Necip Hablemitoğlu suikastı soruşturmasıyla ilgili sosyal medya hesabından açıklamalar yapan Hablemitoğlu ailesinin avukatı Ersan Barkın, yargı sürecinin devamında hem faillerin zamanaşımı beklentisini ortadan kaldıran hem de ülkenin son 30-40 yılının ezberlerini dağıtacak bir iddia çıkacağını yazdı.
Aynı zamanda Sedat Peker’in de avukatlığını yapan Barkın, hem Hablemitoğlu ailesinin hem de Peker’in avukatlığını yapmasıyla ilgili kimi yorumlara da yanıt verdi.
Barkın şunları yazdı:
“Hablemitoğlu dosyası, benim yürüttüğüm dosyalarımdan biri değil, hayatıma ülkü ettiğim bir ‘dava’.
Hablemitoğlu ailesine bir evlat olarak aidiyetim hususunda da, aynı soyadını taşımak dışında, bir eksiğim yok. Dolayısıyla, avukatlık dosyadaki ‘şekli’ görevim.
Bugün itibariyle; namuslu, çalışkan ve zeki bir cumhuriyet savcısının yürüttüğü soruşturmaya elimden geldiğince katkı sağlamaya, Şengül Hablemitoğlu’nun dirayetinin, 16 yıldır, güvenle ve sebatla yanında olmaya çalışıyorum. ‘Yadırgamalara’ karşın buna olanak verdiği için, bin şükran.

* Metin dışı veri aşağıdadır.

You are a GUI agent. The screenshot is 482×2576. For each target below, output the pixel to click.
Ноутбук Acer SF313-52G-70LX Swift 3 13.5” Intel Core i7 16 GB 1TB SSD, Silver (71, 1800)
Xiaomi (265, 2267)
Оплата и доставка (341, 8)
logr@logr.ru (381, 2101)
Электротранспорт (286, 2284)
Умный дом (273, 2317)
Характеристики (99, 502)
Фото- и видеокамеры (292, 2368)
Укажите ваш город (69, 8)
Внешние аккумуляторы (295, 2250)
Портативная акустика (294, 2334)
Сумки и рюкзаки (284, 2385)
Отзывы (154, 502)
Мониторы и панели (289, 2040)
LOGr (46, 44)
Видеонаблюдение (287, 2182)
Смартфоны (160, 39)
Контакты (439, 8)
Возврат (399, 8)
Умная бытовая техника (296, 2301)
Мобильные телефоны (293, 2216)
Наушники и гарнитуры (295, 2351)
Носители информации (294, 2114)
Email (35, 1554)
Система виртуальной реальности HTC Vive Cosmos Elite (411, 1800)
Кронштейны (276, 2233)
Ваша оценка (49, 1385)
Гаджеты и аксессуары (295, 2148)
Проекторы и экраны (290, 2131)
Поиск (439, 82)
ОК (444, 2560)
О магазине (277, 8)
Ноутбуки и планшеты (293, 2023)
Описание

Artık sonuçsuz gördüğümüz noktada soruşturmada sona gelindi. Bir yandan, ‘konsorsiyum örgüt’ün zamanaşımı beklentisini ortadan kaldıracak, diğer yandan da ülkenin son 30-40 yılının ezberlerini dağıtacak bir ‘iddia’ çıkacak ortaya. ‘Risk almaktan’ korkanlar bunu anlayamaz.
Bu noktada, son iki yıldır, iktidarı sarsıcı niteliği nedeniyle, Sedat Peker paylaşımlarından memnuniyet duyan, iddiaların peşine düşen ‘muhalif’ kişilerin, benim Sedat Peker’in avukatlığını yapmamı dillerine dolamalarını anlayamadığımı söylemeliyim.
‘Nasıl oluyor da, hem onun, hem bunun avukatı’ biçimindeki çıkışların duygularımda ve mesleki hayatımda yeri olmadığını söylemeliyim. Samimiyetle yapılan eleştiriler ise, sürekli kazanımlar elde etmemizi sağladıkları için elbette saygıya değer.
En çok yadırgadığını söyleyenler de, henüz kamuoyu bilmeden kendilerine Sedat Peker’in avukatlığını üstleneceğimi bildirdiğim kişiler. Başlangıçta buna saygı gösterenler, sonradan benim ‘içlerine sızmakla görevlendirildiğimi’ söylemeye kadar götürdü sözlerini.
Hayatlarındaki tüm konumlarını ‘stratejik’ olarak belirlemeyi ‘profesyonel’lik olarak görüp, dengeler değişince ‘uçak’ta yer bulanlar da aynı koro içinde.
Asıl ben yadırgıyorum. Asıl ben. Bizim bu ‘profesyonel’lik ve ‘ticaret’ içinde yerimiz yok.
Telefonla sorabileceği soruyu ve yüz yüzeyken en ağırını yapabileceği ‘eleştiri’yi, yazılarında yaparak benim ve temsil ettiğim kişiler nezdinde ‘kuşku’ yaratılması çabasını ise iyi niyetli görmüyorum. Hele bunlar emek verdiğim ve vermeye devam ettiklerimse.”